Mon passage préféré dans le roman développe une idée à laquelle je suis très sensible depuis longtemps, une idée qu’il m’est arrivé d’évoquer d’ailleurs sur ce blog, l’idée que le remords, au fond, n’existe pas… C’est vraiment ce genre de page qui donne toute sa force aux œuvres de Despentes.

« Hors les romans, elle n’a jamais vu de criminel en larmes demandant sincèrement pardon. Les histoires se ressemblaient toutes : le coupable se souvient de l’humiliation, la blessure, la terreur qui a présidé à sa décision de tuer. Ce qu’on lui a fait, à lui. Puis il y a un trou, dans sa narration. Il raconte, juste ensuite, l’injustice du traitement qu’on lui inflige, quand on le cherche pour le faire payer. Personne n’a jamais rien fait de mal. Cet espace du réel où il a tué, torturé, massacré n’existe que pour la victime, si elle a survécu au drame. Ceux qui exprimaient des remords, c’était toujours dans l’espoir d’adoucir la décision du tribunal. » (page 227)

mardi 24 mai 2011

Effets de style et neutralité chez Guibert (Mes parents)



Ce qu’il y a de fort dans Mes parents, de Hervé Guibert, c’est la grande neutralité du ton qui, appliquée à une matière incandescente, en multiplie les pouvoirs évocateurs. Il y a de longues pages faites de phrases courtes énonçant des faits simples mais qui, cumulés, dessinent de spectaculaires destinées, comme dans ce passage (la fin d’une longue page) où Guibert propose un des portraits possibles du couple de ses parents :

« (…) Elle s’est acheté un collant noir épais. Elle se rend compte qu’elle est encore souple. Elle fait des sauts de lapin. Une fois par mois le club organise une fête, avec un buffet garni et une projection de film. Ils trouvent ça sympathique. Ils se lient avec d’autres couples mais refusent toute invitation personnelle, « pour ne pas avoir à rendre », « pour ne rien devoir à personne ». Puis en lisant une annonce dans un journal, il décide de maigrir en appliquant la méthode Weight-Watchers. Il achète une petite balance et elle doit lui peser tous ses aliments avant de les faire cuire. Il arrête le régime car il s’aperçoit que perdre du poids lui donne un visage inquiétant, presque osseux. Ils rangent la petite balance au fond du buffet.

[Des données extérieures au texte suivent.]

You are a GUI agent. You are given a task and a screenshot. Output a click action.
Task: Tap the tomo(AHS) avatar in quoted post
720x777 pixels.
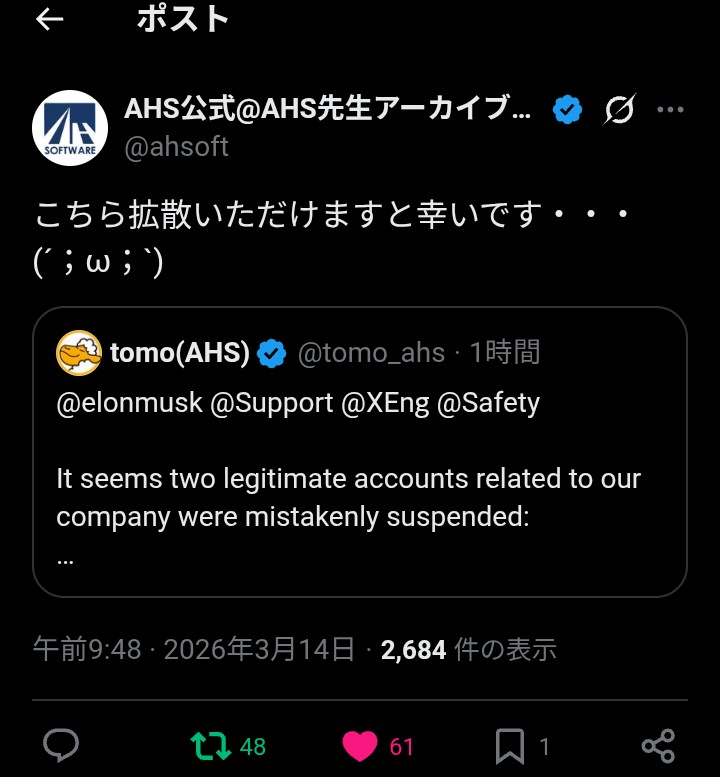pos(79,352)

Ils lui disent qu’ils ont peur du communisme, peur de ne pas toucher leur retraite, peur d’être renvoyés dans des camps de vieillards, peur peut-être même d’être séparés l’un de l’autre. » (Mes parents, Folio, page 113)

Cette neutralité me fait penser à l’écriture blanche d’Annie Ernaux, qui ressemblait à celle de Camus dans L’Etranger, même si les projets différaient évidemment beaucoup.

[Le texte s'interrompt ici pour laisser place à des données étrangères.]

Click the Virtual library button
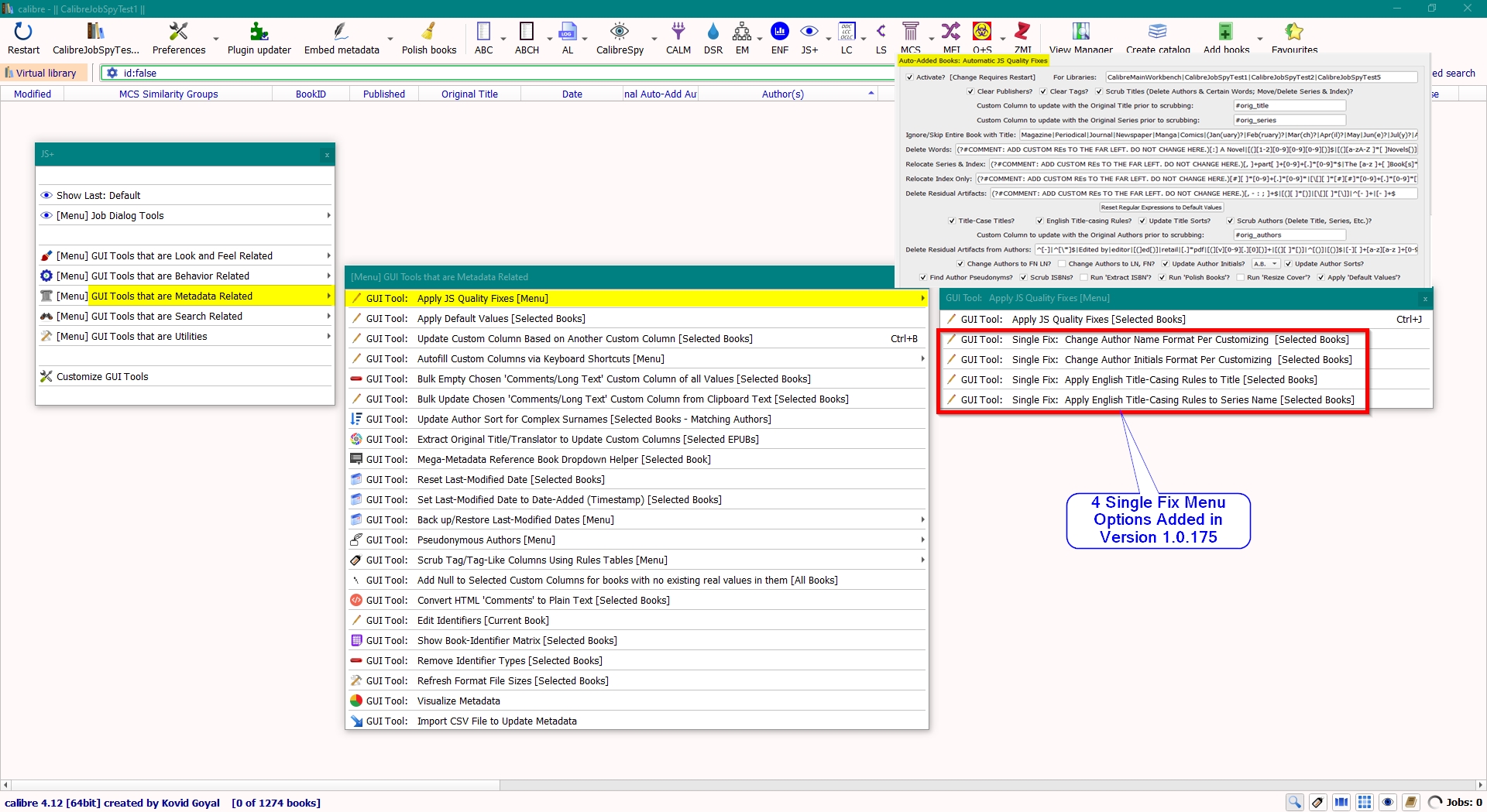 (41, 74)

Dans le cadre de cette neutralité, le moindre effet de style (phrase plus longue, absence de ponctuation, anacoluthe…) prend un relief particulier, signalant un trouble puissant, une distorsion du sens.

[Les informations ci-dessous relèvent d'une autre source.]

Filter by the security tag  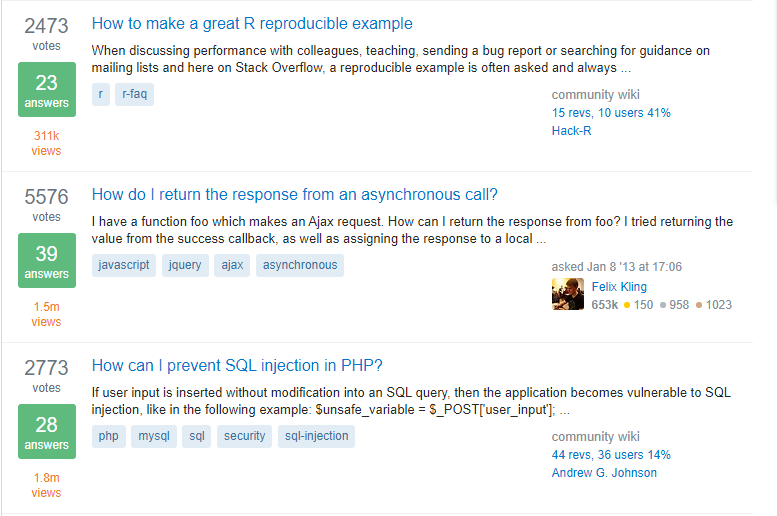[244, 436]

A mesure que le livre approche de sa fin, les scènes raccourcissent, le trait se fait plus dense, les remarques plus cinglantes, et l’émotion naît de ce rétrécissement très progressif vers une sorte de chute hallucinée. Voici le dernier paragraphe, séparé par un blanc :

« Le père partit en mer et se livra à la tempête, son chapelet autour du cou. Il se décharna. Un squelette barrait son bateau, un chapelet en écharpe. »

C’est fou comme l’économie de moyens fait parfois d’un livre une petite œuvre infiniment plus forte qu’un pavé prétendument génial.